▶ Exercise objective:
What lines of the data below include the word "agent"? Report them by copying each.

+--

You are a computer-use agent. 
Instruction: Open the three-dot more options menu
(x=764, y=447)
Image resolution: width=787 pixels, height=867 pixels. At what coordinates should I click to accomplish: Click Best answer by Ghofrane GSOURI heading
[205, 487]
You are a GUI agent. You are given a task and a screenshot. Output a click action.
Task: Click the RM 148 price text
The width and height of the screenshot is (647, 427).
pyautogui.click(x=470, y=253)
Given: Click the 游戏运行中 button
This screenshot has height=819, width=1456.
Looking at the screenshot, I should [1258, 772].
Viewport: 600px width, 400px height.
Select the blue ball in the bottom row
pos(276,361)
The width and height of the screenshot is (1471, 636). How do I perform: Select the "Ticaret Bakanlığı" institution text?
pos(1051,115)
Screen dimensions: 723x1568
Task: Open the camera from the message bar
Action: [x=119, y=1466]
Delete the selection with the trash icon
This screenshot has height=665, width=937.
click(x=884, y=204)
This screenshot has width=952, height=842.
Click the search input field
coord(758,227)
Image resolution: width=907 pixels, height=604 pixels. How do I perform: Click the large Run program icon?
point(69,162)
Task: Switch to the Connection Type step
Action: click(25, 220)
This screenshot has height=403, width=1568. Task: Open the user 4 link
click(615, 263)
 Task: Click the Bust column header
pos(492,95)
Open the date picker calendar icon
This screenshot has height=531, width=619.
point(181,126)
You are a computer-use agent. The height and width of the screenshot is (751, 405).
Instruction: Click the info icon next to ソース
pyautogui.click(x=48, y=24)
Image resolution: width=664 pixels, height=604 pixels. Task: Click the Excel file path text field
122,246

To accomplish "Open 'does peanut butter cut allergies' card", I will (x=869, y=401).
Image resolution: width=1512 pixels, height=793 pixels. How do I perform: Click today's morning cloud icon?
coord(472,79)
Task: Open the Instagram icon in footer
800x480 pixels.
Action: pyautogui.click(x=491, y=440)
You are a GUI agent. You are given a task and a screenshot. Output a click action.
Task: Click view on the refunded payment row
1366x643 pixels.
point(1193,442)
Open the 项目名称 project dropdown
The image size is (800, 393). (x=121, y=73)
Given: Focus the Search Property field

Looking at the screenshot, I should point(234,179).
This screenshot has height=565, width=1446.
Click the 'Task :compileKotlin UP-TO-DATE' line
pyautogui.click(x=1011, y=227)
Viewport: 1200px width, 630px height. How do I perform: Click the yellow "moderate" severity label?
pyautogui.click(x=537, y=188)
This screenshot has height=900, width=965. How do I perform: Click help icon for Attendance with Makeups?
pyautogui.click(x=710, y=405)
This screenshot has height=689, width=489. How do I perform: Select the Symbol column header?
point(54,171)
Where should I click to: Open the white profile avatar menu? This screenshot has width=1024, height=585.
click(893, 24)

+--

▶ Response to the exercise:
You are a computer-use agent. 
You are a GUI agent. You are given a task and a screenshot. Output a click action.
You are a computer-use agent. The height and width of the screenshot is (751, 405).
You are a GUI agent. You are given a task and a screenshot. Output a click action.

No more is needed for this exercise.